EXERCISE |
List as numbered lines the entries from the line containing "coordinates (704, 444)." through the end of the entries, skipping any blank lines.

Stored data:
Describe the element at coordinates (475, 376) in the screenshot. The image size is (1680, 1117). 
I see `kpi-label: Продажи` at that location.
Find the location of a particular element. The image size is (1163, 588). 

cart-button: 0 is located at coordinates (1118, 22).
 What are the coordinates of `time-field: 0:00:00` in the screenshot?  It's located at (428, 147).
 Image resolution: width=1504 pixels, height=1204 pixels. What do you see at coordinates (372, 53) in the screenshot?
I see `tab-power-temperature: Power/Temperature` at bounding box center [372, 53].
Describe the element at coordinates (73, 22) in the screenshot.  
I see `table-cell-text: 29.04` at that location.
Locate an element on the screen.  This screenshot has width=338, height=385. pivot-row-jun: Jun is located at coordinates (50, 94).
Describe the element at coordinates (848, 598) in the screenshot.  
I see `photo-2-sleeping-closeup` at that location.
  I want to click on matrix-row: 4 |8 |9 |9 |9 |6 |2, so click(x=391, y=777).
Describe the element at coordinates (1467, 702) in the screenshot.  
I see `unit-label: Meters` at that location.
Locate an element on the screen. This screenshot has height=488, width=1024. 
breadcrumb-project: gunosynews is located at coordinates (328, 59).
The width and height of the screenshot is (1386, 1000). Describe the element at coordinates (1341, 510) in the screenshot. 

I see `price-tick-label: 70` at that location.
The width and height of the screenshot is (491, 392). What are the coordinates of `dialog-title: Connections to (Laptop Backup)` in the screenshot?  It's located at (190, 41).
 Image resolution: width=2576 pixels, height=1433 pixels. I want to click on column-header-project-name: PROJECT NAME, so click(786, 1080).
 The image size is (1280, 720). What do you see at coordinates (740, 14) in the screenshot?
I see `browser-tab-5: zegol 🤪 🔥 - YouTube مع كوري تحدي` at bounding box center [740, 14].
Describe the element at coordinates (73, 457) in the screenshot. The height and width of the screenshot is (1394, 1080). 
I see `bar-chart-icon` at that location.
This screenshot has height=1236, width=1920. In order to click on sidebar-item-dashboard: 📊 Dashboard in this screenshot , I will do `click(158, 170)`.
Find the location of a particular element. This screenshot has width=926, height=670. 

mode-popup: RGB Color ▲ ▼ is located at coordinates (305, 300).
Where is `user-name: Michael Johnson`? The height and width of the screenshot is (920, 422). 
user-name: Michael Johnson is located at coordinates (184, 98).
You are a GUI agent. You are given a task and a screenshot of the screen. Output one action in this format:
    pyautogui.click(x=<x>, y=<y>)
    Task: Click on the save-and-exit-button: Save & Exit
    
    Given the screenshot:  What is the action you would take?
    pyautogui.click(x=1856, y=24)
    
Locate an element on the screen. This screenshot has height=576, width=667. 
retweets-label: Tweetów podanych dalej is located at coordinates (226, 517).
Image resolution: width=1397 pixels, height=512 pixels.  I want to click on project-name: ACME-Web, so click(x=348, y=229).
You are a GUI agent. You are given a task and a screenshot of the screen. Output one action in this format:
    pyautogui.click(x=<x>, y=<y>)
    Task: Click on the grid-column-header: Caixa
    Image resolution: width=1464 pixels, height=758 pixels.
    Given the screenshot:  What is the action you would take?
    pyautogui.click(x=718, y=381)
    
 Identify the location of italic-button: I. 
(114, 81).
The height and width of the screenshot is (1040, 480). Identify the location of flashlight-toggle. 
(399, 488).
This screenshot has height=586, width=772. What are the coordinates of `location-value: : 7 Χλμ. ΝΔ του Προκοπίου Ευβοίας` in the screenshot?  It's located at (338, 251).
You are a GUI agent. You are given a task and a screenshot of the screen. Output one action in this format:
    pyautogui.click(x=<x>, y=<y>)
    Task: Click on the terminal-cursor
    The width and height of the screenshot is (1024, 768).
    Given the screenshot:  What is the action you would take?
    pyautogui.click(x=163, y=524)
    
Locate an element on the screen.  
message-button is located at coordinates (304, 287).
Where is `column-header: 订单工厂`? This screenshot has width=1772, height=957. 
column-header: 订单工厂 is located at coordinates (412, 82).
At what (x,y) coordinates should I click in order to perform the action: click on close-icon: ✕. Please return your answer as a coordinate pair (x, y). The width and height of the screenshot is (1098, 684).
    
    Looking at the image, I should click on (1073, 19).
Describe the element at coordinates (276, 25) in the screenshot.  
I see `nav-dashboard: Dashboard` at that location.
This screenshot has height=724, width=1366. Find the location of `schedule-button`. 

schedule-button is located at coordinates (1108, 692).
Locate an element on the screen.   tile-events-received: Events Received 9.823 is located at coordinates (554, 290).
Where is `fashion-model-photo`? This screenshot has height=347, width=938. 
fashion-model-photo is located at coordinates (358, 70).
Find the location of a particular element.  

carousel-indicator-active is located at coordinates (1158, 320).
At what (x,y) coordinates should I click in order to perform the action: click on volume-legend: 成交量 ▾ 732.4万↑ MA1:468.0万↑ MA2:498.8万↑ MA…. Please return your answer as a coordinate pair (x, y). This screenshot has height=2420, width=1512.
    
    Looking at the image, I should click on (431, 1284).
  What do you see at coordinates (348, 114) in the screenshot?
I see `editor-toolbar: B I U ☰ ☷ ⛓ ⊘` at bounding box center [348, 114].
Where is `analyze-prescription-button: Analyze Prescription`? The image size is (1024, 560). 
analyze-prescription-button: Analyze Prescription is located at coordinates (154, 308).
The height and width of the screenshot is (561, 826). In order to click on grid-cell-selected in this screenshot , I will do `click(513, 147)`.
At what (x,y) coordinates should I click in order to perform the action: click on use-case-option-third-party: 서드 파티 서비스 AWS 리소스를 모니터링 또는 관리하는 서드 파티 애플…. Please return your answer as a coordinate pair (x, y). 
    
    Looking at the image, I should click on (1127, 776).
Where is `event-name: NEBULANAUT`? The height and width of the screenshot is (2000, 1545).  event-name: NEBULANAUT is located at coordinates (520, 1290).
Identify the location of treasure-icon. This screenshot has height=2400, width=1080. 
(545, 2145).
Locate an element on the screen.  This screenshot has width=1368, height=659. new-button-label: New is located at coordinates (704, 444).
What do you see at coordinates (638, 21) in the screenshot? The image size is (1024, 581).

FINAL ANSWER |
1. Locate an element on the screen.  This screenshot has width=1368, height=659. new-button-label: New is located at coordinates (704, 444).
2. What do you see at coordinates (638, 21) in the screenshot? The image size is (1024, 581).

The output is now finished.